Everything from the line that contains "The image size is (1000, 592)." through the final line of the records below should be quoted exactly, except the pictures.

▽

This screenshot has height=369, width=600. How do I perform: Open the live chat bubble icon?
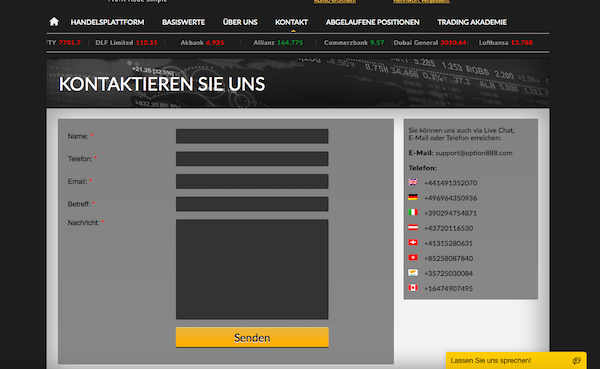577,361
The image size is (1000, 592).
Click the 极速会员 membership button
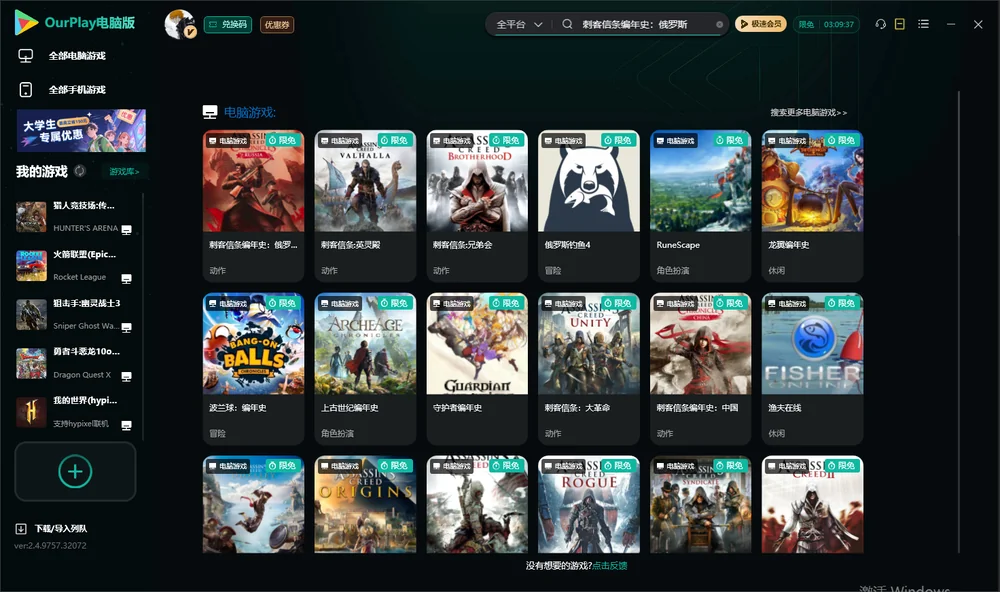[x=761, y=24]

△

Exercise solution:
The image size is (1000, 592).
Click the 极速会员 membership button
[x=761, y=24]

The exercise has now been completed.